Special to California Globe by Richard Stevenson
The Sacramento Children’s Fund ballot measure proposal gathered sufficient signatures to be placed on the March 3rd 2020 city ballot.
The measure would force annually 2.5% of the city’s unrestricted revenues, starting at $12.5 million, to the Children’s Fund, leaving no discretion to the City Council, even in time of extreme emergency, such as a major levee failure.
Ballot measure provisions require that the 2.5% expenditure is in addition to, and cannot supplant, current youth services provided for decades by Parks and Recreation and other city agencies. There was huge money behind getting this onto the ballot as evidenced by signature collectors brought in from southern California to get the Children’s Fund onto the Sacramento city ballot. This was likely financed by those seeking to plunder the city treasury through this measure.
What is hidden from the public is that the Children’s Fund measure direct language requires that current city services will immediately have to be cut to comply. The 2.5% minimum means some city services have to be eliminated. Even if economic conditions lower city revenues, as happened a few years ago, forcing police and fire protections to be cut, the Children’s Fund cannot ever be cut for any reason. The Children’s Fund will actually have city budget legal priority over police and fire protection under this dangerous measure.
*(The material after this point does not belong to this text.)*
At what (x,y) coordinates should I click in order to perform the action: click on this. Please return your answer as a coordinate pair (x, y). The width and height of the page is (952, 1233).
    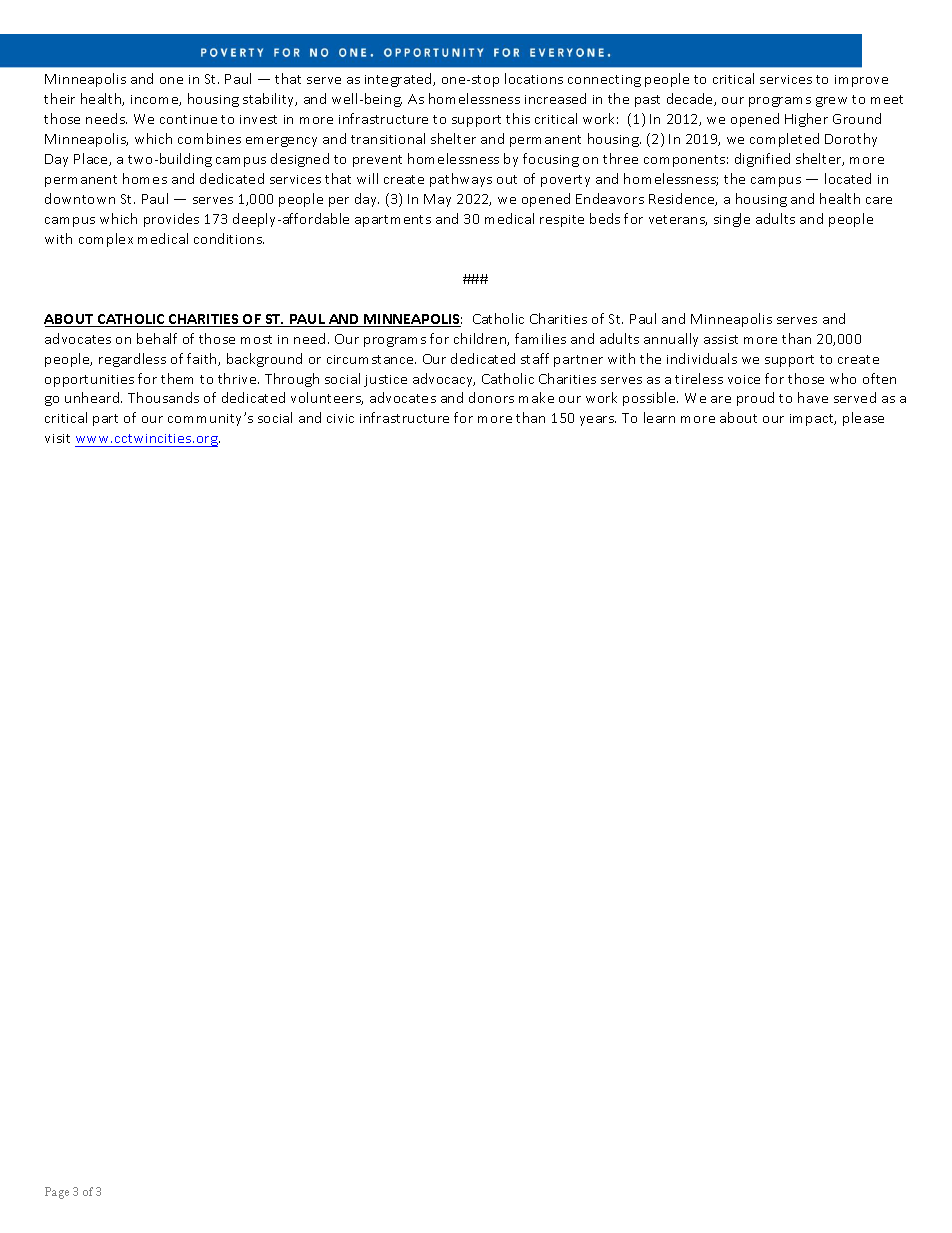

This ballot measure actually removes City Council control over the city budget. A provision forces the City Council to accept fund appropriations allocated by the unelected Children’s Fund Planning and Oversight Commission as a package and the City Council “…shall not approve or disapprove individual applicants and projects.”
The Children’s Fund in reality is a conduit for city tax dollars to be funneled to outside private organizations, with no audit authority by the city and no transparency for the public to see what those organizations are doing. Legally, under the Children’s Fund language, a private organization can expend city tax dollars in a cruise ship casino, and the public will never know.
Proponents will assert that an appointed commission can order audits, but that commission will have no sufficient skilled staff or legal authority, and this is no accident. Such commissions are ineffectual window dressing as an oversight body, as other city financial oversight commissions have been. None have been an effective oversight body in protecting the objective public interest.
Further, the Sacramento Children’s Fund is a proposed city charter amendment, which legally disallows corrections of problems by the City Council. All problems would have to go back to city voters for correction, while tax funds will be still funneled to private organizations, with no public accountability, while that lengthy process takes place.
Richard Stevenson, a 5th generation Sacramentan, was first appointed to a Sacramento city commission in 1973, and served on several city and state commissions thereafter. He has an institutional memory reaching back longer than anyone in Sacramento City Hall, and says Sacramento used to be so clean one could not get a $2 parking ticket “fixed.” Now, he says, Sacramento is rapidly approaching the standards of Baltimore.